What other gems can say the same?
If you’re searching for the perfect piece of pearl jewelry (30th anniversary gift anyone!?) or are simply pearl-curious, keep reading!
We’ve put together a guide on everything pearl-related, so you can get a handle on the types of pearls available for purchase, their symbolism, what to look for when shopping for pearl jewelry, and more.
Guide to ‘Everything Pearls’
Most folks don’t realize there are different types of pearls. When you think about pearls, what comes to mind? Probably a white pearl necklace, right? Or, you know, maybe a black pearl necklace comes to mind if you’re into Pirates of the Caribbean.
But what about the brilliant pink pearls hailing from the lakes and rivers of China? Or the blue pearls of Tahiti? They deserve the same love and recognition.
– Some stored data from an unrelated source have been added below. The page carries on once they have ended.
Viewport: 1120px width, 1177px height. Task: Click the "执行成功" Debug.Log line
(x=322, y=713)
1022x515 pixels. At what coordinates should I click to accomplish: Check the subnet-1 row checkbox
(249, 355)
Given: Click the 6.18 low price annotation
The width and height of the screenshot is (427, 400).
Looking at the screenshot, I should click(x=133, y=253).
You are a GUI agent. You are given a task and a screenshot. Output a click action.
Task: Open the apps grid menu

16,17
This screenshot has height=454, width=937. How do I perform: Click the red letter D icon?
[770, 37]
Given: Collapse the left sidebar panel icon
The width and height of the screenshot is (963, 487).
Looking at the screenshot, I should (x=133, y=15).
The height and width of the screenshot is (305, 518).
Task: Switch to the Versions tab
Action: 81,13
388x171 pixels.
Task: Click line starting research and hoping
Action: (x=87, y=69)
What Colors Do Pearls Come In?
Pearls come in more colors than most people realize. If you know where to look, especially in the many rivers, lakes, and oceans around the world, you will find:
- White Pearls
- Black Pearls
- Golden Pearls
- Chocolate Pearls (sadly, not edible, but still beautiful!)
- Pink Pearls
- Lavender Pearls
The list goes on. There are as many pearl color types as colors in the rainbow, and perhaps a few more we have yet to discover.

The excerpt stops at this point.